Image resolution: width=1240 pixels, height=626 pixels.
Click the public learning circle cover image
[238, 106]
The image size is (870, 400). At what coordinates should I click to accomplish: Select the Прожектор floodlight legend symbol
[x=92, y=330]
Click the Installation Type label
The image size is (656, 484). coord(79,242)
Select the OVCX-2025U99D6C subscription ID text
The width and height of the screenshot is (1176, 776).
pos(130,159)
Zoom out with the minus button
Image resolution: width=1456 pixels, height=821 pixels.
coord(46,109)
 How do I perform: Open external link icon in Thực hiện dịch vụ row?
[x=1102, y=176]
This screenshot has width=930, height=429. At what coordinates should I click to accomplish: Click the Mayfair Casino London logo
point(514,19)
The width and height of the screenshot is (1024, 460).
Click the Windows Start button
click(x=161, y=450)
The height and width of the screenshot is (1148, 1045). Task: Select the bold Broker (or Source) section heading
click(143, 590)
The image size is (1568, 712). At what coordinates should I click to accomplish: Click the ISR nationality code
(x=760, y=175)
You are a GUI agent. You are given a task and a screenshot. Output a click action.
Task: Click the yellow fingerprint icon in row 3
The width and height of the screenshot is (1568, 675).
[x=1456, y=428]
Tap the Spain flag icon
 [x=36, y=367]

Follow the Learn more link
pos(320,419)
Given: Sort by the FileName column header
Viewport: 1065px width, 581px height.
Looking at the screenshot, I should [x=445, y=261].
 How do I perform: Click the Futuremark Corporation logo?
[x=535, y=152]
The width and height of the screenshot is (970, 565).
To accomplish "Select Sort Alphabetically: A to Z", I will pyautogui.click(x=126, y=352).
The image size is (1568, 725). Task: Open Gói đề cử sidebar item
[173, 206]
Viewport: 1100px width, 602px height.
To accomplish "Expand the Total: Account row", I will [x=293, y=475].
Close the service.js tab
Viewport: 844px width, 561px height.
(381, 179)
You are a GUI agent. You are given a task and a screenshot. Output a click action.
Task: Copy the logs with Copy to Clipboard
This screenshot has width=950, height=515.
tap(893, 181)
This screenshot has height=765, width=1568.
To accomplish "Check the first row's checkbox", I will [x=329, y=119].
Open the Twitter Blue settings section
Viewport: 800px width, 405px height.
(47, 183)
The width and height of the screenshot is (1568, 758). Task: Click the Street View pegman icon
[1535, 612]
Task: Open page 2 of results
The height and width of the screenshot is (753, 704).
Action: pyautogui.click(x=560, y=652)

#### [WORK ITEM]
Begin with the first line of the data above and, please, print each line exactly until you have printed the line containing "Task: Click the yellow"; print nothing else.

#### [THE COMPLETED TASK]
Image resolution: width=1240 pixels, height=626 pixels.
Click the public learning circle cover image
[238, 106]
The image size is (870, 400). At what coordinates should I click to accomplish: Select the Прожектор floodlight legend symbol
[x=92, y=330]
Click the Installation Type label
The image size is (656, 484). coord(79,242)
Select the OVCX-2025U99D6C subscription ID text
The width and height of the screenshot is (1176, 776).
pos(130,159)
Zoom out with the minus button
Image resolution: width=1456 pixels, height=821 pixels.
coord(46,109)
 How do I perform: Open external link icon in Thực hiện dịch vụ row?
[x=1102, y=176]
This screenshot has width=930, height=429. At what coordinates should I click to accomplish: Click the Mayfair Casino London logo
point(514,19)
The width and height of the screenshot is (1024, 460).
Click the Windows Start button
click(x=161, y=450)
The height and width of the screenshot is (1148, 1045). Task: Select the bold Broker (or Source) section heading
click(143, 590)
The image size is (1568, 712). At what coordinates should I click to accomplish: Click the ISR nationality code
(x=760, y=175)
You are a GUI agent. You are given a task and a screenshot. Output a click action.
Task: Click the yellow fingerprint icon in row 3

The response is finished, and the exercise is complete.